Types of surgeries for Kidney Cancer
- Radical Nephrectomy – Removal of the kidney, adrenal gland and the surrounding tissue. More often, surrounding lymph nodes may also be removed. The surgery is performed by making a small incision and by using a laparoscope.
- Simple Nephrectomy – Removal of the kidney alone.
- Partial Nephrectomy – This procedure is used for patients with smaller tumors (typically less than 4cms in size) or in cases where complete removal of kidney may affect the other kidney. In this surgery, kidney is removed along with some surrounding tissue.
What if both the kidney are to be removed?
If one kidney is fully or partially functional, the patient can live with it. In case, when both the kidneys are to be removed, the patient will need a machine to clean the blood. (dialysis). Or a kidney transplantation needs to be done.
When surgery alone doesn’t remove the entire cancerous area, additional treatments may be advised such as:
- Cryotherapy – Where extreme cold is used to kill the tumour.

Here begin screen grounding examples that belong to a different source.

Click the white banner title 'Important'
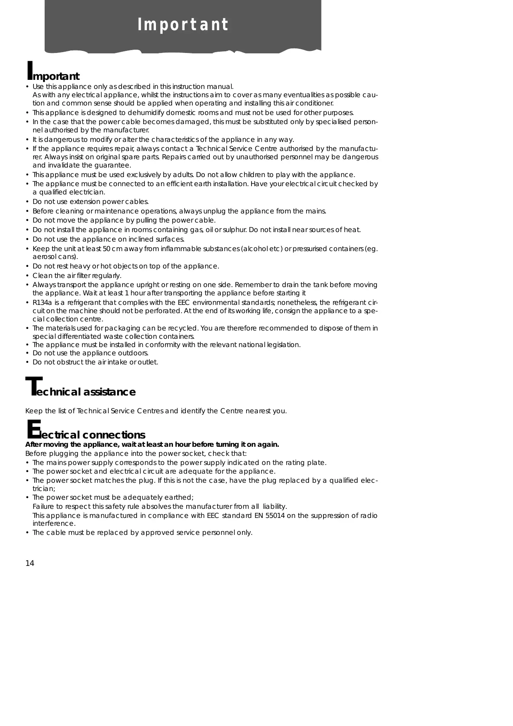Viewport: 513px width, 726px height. click(x=183, y=25)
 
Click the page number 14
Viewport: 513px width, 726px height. click(x=30, y=563)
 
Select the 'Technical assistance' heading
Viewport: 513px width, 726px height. click(x=81, y=391)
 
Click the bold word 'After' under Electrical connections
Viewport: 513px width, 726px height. click(x=34, y=445)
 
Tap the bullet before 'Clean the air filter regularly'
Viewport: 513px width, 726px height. click(x=27, y=276)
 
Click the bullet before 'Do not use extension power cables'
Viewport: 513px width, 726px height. click(x=27, y=202)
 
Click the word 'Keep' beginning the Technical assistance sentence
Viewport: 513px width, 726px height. click(x=33, y=411)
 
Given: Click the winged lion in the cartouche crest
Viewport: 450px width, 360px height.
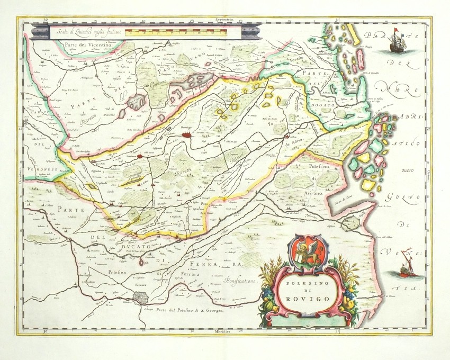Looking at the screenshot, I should (311, 252).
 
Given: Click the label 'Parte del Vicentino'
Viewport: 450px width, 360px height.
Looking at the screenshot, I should (81, 47).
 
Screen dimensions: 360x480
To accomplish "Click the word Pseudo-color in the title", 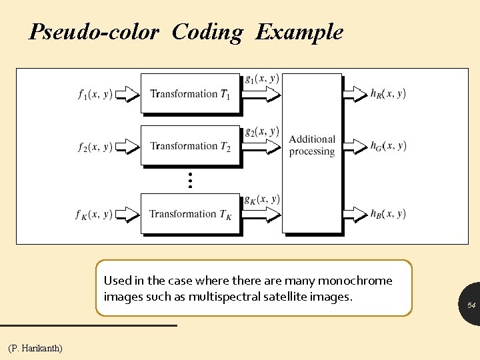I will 93,32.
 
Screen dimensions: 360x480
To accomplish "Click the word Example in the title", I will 299,32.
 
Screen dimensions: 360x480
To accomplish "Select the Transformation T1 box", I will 190,93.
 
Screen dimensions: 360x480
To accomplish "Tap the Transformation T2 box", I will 190,145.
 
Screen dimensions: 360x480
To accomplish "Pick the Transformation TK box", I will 190,214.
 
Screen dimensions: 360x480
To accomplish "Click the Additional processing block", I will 312,145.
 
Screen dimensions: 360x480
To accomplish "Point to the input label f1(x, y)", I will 95,94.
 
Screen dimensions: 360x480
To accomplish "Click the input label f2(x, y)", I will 95,146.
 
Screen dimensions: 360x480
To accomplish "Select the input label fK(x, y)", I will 94,215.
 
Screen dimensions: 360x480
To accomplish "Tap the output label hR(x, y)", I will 388,94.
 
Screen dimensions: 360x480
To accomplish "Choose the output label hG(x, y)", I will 388,146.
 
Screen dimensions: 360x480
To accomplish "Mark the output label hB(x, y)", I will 388,214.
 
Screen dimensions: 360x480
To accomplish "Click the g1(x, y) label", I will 262,79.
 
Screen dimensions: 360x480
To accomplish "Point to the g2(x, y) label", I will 262,131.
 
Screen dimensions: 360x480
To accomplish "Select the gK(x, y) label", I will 262,199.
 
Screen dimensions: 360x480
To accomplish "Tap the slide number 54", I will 471,305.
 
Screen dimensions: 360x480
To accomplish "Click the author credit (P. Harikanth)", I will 35,348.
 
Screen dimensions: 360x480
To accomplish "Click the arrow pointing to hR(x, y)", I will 355,94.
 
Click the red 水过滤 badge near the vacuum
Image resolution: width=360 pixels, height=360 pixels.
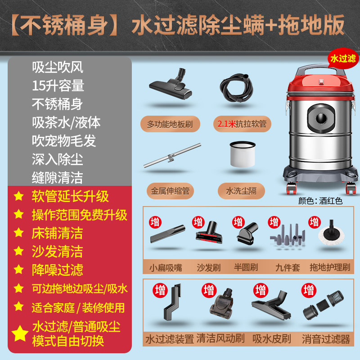tap(343, 58)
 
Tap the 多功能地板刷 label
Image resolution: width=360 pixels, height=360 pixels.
tap(170, 124)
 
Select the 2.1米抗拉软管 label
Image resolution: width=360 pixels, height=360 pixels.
tap(242, 124)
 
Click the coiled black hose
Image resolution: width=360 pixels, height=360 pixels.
tap(237, 87)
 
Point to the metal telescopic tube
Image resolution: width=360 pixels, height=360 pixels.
tap(172, 155)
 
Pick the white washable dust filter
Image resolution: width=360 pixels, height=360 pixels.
tap(243, 154)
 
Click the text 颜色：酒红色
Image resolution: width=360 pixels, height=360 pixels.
tap(320, 201)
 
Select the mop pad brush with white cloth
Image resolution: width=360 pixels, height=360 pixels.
tap(331, 234)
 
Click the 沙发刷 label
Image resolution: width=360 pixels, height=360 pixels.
tap(208, 267)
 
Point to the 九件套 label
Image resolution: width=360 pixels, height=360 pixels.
tap(288, 267)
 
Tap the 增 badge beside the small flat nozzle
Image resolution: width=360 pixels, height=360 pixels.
tap(155, 222)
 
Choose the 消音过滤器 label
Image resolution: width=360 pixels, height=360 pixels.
tap(326, 339)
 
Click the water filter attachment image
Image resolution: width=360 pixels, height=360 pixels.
tap(172, 302)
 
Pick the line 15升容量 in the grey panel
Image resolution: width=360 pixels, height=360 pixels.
tap(58, 86)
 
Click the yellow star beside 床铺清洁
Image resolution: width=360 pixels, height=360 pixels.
tap(18, 233)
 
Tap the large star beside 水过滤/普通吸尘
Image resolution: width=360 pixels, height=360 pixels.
tap(20, 333)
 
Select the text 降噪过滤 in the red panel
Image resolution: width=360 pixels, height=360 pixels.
tap(58, 270)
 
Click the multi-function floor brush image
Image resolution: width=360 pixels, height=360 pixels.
tap(171, 84)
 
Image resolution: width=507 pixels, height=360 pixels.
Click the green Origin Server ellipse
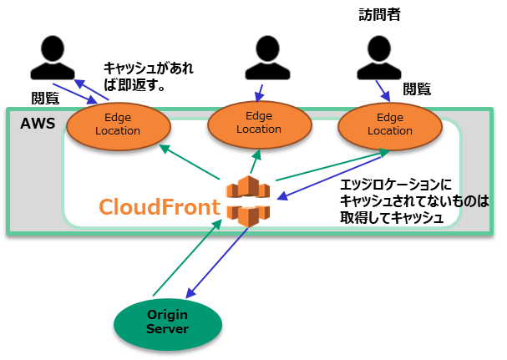[x=168, y=324]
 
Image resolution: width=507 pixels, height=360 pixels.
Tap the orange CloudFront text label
[x=160, y=206]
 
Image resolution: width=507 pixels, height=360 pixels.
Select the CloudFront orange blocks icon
[x=248, y=201]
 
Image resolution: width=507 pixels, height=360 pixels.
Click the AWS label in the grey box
[x=38, y=124]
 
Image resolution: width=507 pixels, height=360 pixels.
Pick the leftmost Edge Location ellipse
[x=119, y=126]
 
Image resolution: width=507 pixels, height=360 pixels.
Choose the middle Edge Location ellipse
[x=259, y=124]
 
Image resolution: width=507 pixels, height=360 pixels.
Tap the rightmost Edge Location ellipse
[x=390, y=126]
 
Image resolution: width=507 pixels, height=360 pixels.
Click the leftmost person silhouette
[x=53, y=58]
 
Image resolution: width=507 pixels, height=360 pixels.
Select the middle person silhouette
[x=267, y=58]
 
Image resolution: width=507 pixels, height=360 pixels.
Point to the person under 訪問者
[x=379, y=58]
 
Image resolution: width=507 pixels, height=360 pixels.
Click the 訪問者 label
[x=379, y=15]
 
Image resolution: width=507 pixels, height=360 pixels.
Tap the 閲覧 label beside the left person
[x=45, y=98]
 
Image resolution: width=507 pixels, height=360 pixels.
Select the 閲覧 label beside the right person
[x=417, y=89]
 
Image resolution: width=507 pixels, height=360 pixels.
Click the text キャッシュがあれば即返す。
[x=149, y=77]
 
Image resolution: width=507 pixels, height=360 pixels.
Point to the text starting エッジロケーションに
[x=414, y=201]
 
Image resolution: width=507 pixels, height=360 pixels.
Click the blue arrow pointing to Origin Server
[x=217, y=263]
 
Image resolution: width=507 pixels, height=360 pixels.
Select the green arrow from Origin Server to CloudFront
[x=188, y=257]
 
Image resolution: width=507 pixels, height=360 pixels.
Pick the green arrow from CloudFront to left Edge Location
[x=190, y=162]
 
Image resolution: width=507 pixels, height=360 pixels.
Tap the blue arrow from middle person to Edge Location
[x=259, y=94]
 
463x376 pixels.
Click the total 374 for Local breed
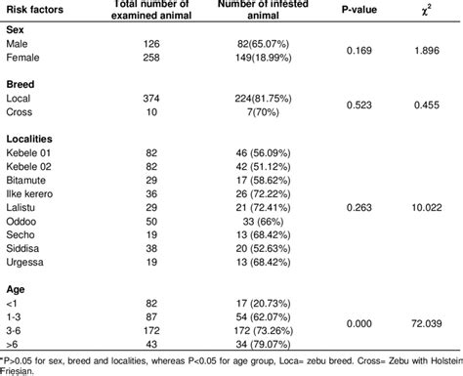131,100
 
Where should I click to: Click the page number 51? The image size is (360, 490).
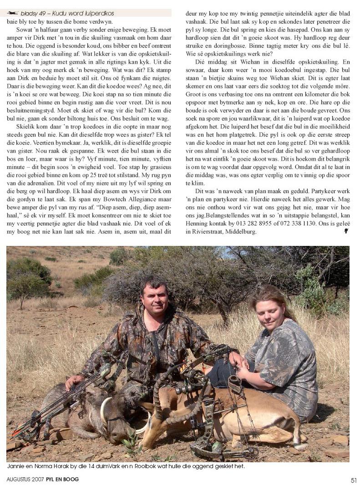point(353,480)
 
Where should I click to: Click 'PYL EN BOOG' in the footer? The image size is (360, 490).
point(62,480)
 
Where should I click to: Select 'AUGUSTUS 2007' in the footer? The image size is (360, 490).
point(25,480)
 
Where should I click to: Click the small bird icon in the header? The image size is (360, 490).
point(13,13)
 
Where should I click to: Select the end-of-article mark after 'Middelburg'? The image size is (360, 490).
point(346,231)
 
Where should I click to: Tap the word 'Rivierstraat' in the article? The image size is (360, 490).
point(204,232)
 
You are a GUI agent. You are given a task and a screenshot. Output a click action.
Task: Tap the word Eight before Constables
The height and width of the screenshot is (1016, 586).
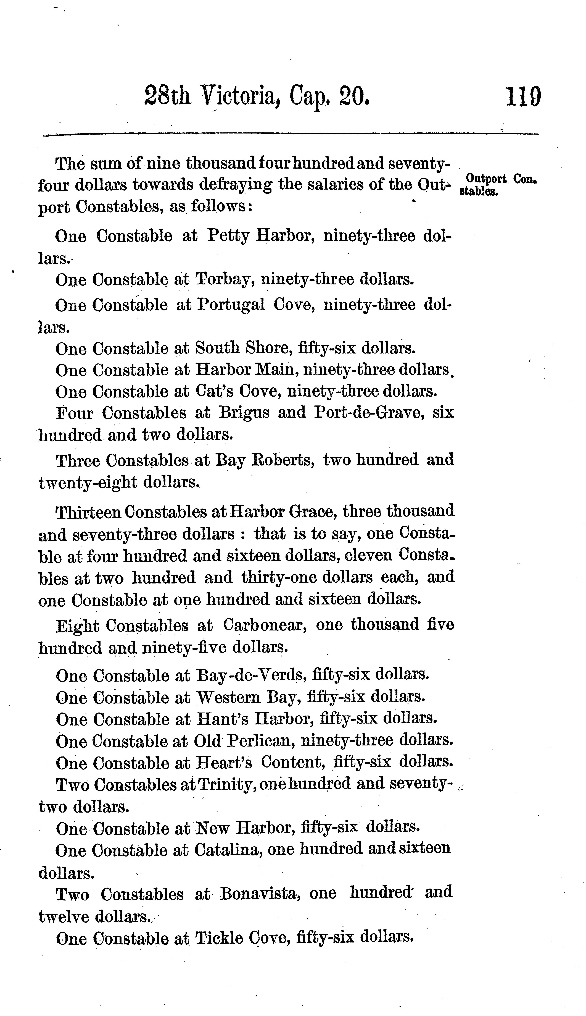[77, 625]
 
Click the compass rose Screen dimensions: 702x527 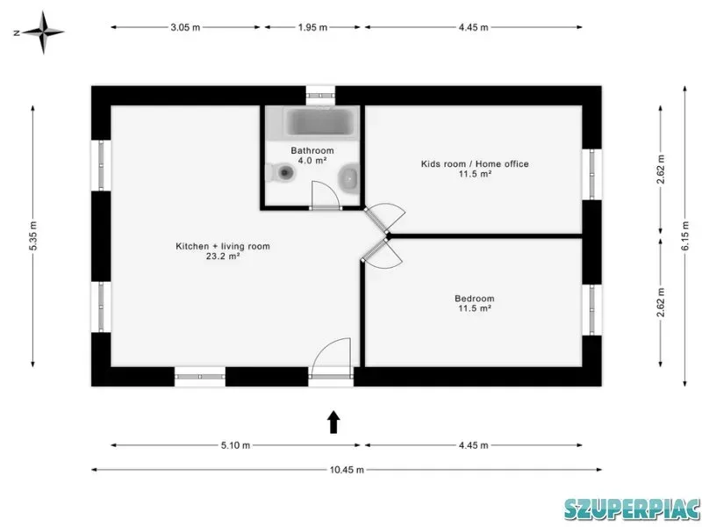(43, 32)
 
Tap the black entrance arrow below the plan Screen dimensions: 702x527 (333, 422)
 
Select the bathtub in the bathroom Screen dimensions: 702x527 (319, 122)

- Radiofrequency Ablation – Using high energy radio waves to kill the tumour cells.
- Arterial Embolization – Certain substances are injected into the arteries in the kidney to block the blood flow to the tumour. This shrinks the tumour and typically done before the surgery.
- Biologic Therapy – Body’s natural immune defences will be boosted in this procedure using certain substances.
- Targeted Therapy – This therapy uses certain medicines or substances to find and target cancer cells.
- Radiation Therapy – High energy waves are used to kill cancer cells.
- Chemotherapy – Usage of drugs to kill cancer cells or at least halt their growth. This is a less effective procedure for kidney cancer compared to treating other types of cancer.
Prevention is better than cure – How can you prevent kidney cancer?
Since the exact cause is not known, no specialist can tell you what not to do to prevent kidney cancer. However, if you are smoker, it is highly recommended to quit smoking. Weight management is another important aspect to focus on. Keep your blood pressure in check and avoid exposure to harmful chemicals. Should you see any of the symptoms or run a fever without any infection or other symptoms in addition to pain in your lower abdomen area on the back, you must rush to a good urologist for a check up.